BUG: XHTML Phrase Elements in entry title mis-encoded

Found a bug? Tell us!!
Post Reply
marktaff
Posts: 3
Joined: Sat Jul 08, 2006 11:53 pm
Location: Bellevue, WA
Contact:

BUG: XHTML Phrase Elements in entry title mis-encoded

Post by marktaff »

In version 1.0, XHTML phrase elements such as <code>, <cite>, <abbr>, etc, are mis-encoded prior to rendering, eg

Code: Select all

s/<code>/<code>/
The offending code:

Code: Select all

            $entry['title']     = htmlspecialchars($entry['title']);
is in include/function_entries.inc.php on approx line 927 (my working file isn't clean anymore).

Using htmlspecialchars() prevents the xhtml from being rendered as xhtml.

I am sure people would want some *entities* translated, such as "<" and "&", I can't think of any reason to translate an xhtml tag. So we probably need code that replaces "<", ">", "&", plus the other common ones like (c) and (tm), but that leaves xhtml elements, especially phrasal elements, alone.

Probably the best approach is to use preg_match() to match those parts of the string that don't match a tag pattern, then pass those parts through htmlentities().

Regards,

Mark
garvinhicking
Core Developer
Posts: 30022
Joined: Tue Sep 16, 2003 9:45 pm
Location: Cologne, Germany
Contact:

Re: BUG: XHTML Phrase Elements in entry title mis-encoded

Post by garvinhicking »

Hi!

HTML code in entry titles is not supported by Serendipity, this is intentional to prohibit RSS feed errors or strange rendering of Titles.

It can introduce all sort of problems, if suddenly HTML were allowed in titles, including a BC break.

Best regards,
Garvin
# Garvin Hicking (s9y Developer)
# Did I help you? Consider making me happy: http://wishes.garv.in/
# or use my PayPal account "paypal {at} supergarv (dot) de"
# My "other" hobby: http://flickr.garv.in/
marktaff
Posts: 3
Joined: Sat Jul 08, 2006 11:53 pm
Location: Bellevue, WA
Contact:

Post by marktaff »

Thanks for the reply, but I'm not buying. ;-)

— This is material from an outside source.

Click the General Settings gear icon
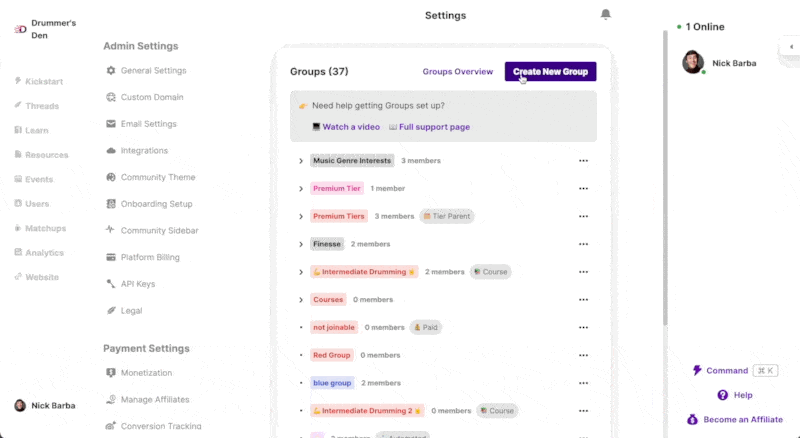Viewport: 800px width, 438px height. (x=111, y=70)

1. English grammar requires a title within a title to be emphasized, in XHTML we use <cite> for this. Eg "Taff Reviews <cite>Lord of the Rings</cite>".

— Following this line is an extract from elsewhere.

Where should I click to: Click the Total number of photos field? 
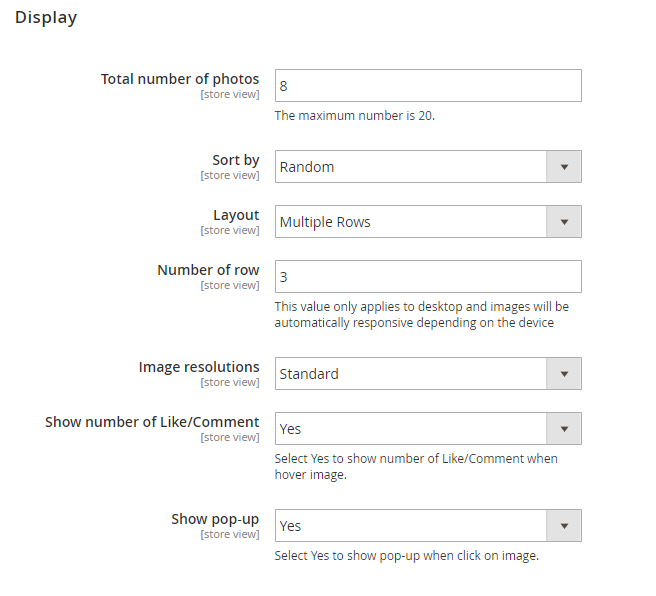(x=427, y=86)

2. Accessibility standards require that the first use of an acronym or abbreviation be tagged with the appropriate <abbr> or <acronym> tag, and often that may happen in the title. Even the xhtml standard recommends this.

3. You may also need to have code in the title to set off Linux commands, eg "Howto use<code>rsync</code> to Backup your Data".

BC is no excuse to perpetuate a design flaw. Worst case it requires a config option to "Allow phrasal XHTML elements in entry titles".

There is no reason you can't have two versions of the title string:

Code: Select all

$xhtmlTitle   // title with phrasal xhtml elements
$textTitle    // title with unescaped* xhtml tags stripped
You could use the text version for feeds, and the xhtml version for display on the web page.

* I say unescaped, because you have to have a mechanism to allow for a title with an xhtml or xml tag in it, eg "Proper Usage of the <abbr> element in XHTML 1.1". Conventional backslash coding should suffice such as "\<abbr\>".

As for strange rendering of titles, phrasal elements are inline, and shouldn't cause any damage. Though if someone starts using block level elements, that could certainly cause issues. However, this is at best a weak reason not do allow phrasal elements, as we can filter out non-phrasal elements.

I hope you can see that serendipity's current handling of titles is broken as noted above.

Obviously I shall have to fix this in my copy. Are you still set against fixing the svn version? I was hoping s9y would be a standards-compliant blog, as I really don't want to be bothered with applying a multitude of personal patches each release, or having to write my own blog.

Hoping you reconsider,

Mark
carl_galloway
Regular
Posts: 1331
Joined: Sun Dec 04, 2005 5:43 pm
Location: Andalucia, Spain
Contact:

Post by carl_galloway »

Mark has a point about elements such as cite being inline, however in many of my templates I have converted code elements to block level so that they stand out within entries. This of course means that we would need to convert these back to inline just for the entry title, so if you are going to start making these changes then could I suggest you restrict the number of html tags to just a handful and then fully document which ones are available to users so that template designers are able to update all old templates. This would be a lot of work by the way, and might cause a lot of broken installations if users update serendipity but fail to update their template.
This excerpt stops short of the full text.